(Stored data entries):
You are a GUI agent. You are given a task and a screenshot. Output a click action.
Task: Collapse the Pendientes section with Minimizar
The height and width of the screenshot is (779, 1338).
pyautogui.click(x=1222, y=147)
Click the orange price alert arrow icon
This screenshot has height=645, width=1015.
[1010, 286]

(HOW TO COMPLETE THIS TASK): The full set of records should be duplicated exactly.

(FINAL ANSWER):
You are a GUI agent. You are given a task and a screenshot. Output a click action.
Task: Collapse the Pendientes section with Minimizar
The height and width of the screenshot is (779, 1338).
pyautogui.click(x=1222, y=147)
Click the orange price alert arrow icon
This screenshot has height=645, width=1015.
[1010, 286]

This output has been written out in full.